(until the “I Hate Ike” shirts are ready, the above tees are being heavily discounted)

After a 3-2 defeat of Pittsburgh earlier tonight, the Mets find themselves with a thoroughly respectable 23-20 record, an MVP candidate at third and their top two starters (Johan Santana, R.A. Dickey) experiencing career revivals.  Of course, they’re also a team with zero power, a diabolically bad bullpen and a first baseman that any team with a pretense of contention would’ve demoted weeks ago. What’s more, that gritty, actually-winning-games-stuff? IT’S A MIRAGE!  After catching wind of the Wall Street Journal’s Michael Salfino pointing out The Amazins “are on pace to finish 87-75 while being outscored by 122 runs” (“they’re off to the most cognitively dissonant start in baseball”), SB Nation’s Rob Neyer reminds guzzlers of Sandy Alderson’s Kool-Aid, “you just can’t do this for a whole season.”

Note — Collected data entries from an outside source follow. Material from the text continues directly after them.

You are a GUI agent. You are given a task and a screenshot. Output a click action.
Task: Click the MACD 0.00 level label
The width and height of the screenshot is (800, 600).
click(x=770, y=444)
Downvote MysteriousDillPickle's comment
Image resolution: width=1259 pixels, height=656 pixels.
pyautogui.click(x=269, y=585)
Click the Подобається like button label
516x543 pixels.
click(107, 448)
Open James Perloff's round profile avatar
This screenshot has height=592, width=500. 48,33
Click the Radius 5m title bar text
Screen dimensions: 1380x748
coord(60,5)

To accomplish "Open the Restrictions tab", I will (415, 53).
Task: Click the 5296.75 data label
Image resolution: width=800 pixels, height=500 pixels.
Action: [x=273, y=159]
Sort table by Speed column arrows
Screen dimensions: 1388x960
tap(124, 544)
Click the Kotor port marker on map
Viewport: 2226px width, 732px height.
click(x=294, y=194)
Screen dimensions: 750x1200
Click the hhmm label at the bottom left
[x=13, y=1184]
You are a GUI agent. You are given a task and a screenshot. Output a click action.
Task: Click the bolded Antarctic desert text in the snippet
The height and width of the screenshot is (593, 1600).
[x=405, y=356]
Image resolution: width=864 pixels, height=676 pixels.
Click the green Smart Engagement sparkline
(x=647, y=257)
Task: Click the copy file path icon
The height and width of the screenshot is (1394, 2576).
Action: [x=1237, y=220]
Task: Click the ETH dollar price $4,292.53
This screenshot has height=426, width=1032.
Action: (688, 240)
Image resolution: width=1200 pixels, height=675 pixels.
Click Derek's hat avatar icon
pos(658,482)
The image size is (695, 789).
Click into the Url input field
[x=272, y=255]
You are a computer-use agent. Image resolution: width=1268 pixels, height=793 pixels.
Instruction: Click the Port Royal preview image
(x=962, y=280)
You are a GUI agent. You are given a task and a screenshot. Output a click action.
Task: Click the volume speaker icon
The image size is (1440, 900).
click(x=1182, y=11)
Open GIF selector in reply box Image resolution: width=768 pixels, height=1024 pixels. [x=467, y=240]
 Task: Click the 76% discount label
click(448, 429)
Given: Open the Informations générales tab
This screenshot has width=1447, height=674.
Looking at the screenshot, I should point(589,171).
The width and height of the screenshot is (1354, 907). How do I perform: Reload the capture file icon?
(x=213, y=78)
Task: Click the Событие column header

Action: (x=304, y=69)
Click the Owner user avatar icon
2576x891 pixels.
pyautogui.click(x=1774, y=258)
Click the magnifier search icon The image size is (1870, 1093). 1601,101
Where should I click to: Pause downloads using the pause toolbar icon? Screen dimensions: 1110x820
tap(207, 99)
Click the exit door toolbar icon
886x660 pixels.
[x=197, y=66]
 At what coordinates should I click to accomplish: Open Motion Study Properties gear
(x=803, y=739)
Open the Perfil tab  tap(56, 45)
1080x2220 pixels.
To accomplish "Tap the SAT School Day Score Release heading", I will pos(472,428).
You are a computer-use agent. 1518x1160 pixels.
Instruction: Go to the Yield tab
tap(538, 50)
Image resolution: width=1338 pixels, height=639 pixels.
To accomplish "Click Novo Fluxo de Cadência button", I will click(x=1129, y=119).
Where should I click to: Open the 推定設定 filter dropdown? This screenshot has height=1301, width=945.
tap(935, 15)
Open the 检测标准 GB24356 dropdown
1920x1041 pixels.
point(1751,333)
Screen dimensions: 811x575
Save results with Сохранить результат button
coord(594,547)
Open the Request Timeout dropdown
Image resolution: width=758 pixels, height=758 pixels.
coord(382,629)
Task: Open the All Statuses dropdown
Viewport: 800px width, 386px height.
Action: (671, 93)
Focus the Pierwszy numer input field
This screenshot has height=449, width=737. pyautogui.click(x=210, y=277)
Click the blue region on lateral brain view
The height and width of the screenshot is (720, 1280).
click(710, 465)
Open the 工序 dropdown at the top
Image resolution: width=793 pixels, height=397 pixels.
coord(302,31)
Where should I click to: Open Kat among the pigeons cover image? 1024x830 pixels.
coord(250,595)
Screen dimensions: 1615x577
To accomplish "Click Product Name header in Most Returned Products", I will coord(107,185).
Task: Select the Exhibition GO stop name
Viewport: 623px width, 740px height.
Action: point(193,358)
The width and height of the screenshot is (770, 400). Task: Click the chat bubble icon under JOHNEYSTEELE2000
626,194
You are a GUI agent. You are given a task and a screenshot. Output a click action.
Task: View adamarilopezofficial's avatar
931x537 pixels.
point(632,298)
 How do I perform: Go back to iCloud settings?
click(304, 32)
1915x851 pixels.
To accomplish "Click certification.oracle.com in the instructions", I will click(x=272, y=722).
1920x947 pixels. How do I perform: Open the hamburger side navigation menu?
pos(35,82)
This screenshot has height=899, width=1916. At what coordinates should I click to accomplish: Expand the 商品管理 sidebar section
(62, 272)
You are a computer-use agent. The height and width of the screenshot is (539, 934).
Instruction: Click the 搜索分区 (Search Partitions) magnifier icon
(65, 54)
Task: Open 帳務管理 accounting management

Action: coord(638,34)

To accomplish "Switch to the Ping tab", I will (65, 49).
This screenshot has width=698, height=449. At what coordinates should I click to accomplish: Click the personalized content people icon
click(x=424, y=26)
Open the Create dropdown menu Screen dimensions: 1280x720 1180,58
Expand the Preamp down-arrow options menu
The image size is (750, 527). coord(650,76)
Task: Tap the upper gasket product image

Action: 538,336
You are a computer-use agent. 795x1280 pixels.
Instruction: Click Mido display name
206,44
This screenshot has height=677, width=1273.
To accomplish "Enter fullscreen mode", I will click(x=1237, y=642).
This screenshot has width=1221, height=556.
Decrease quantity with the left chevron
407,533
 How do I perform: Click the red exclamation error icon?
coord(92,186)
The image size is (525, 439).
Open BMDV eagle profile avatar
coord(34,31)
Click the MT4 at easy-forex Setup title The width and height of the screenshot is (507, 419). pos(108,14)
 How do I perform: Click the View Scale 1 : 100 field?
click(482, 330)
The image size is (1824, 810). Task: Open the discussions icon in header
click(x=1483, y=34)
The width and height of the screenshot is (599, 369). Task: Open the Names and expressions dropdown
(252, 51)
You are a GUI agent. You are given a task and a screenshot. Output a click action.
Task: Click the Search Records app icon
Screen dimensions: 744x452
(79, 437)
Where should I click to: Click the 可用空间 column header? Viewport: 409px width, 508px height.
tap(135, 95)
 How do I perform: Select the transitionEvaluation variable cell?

The Mets will either improve their run differential significantly or they’ll start losing more often. Losing a lot more often, probably. Salfino’s right: the statistics on this one are pretty simple.

I’m not sure the Mets are off to the most cognitively dissonant start, though. Depends on your definition. Probably. Because they’re winning when they should be losing. But purely in terms of the difference between run differentials and records, they’re not alone. Essentially, they’ve won four more games than their run differential predicts.

The Orioles are also plus-4, while the Cardinals are minus-4. Considering that it’s almost impossible to finish a season more than seven or eight games off your expected number, we certainly wouldn’t expect those trends to continue, because in fact they’re not really trends. They’re flukes.

They’re meaningful, in that they tell us something that the wins and losses might not. They’re meaningless, in that the number of runs scored and allowed by a team over the course of 42 games can tell us only so much. They certainly tell us something … but they’ll tell us a lot more after 82 games, and 122 games, and 162 games.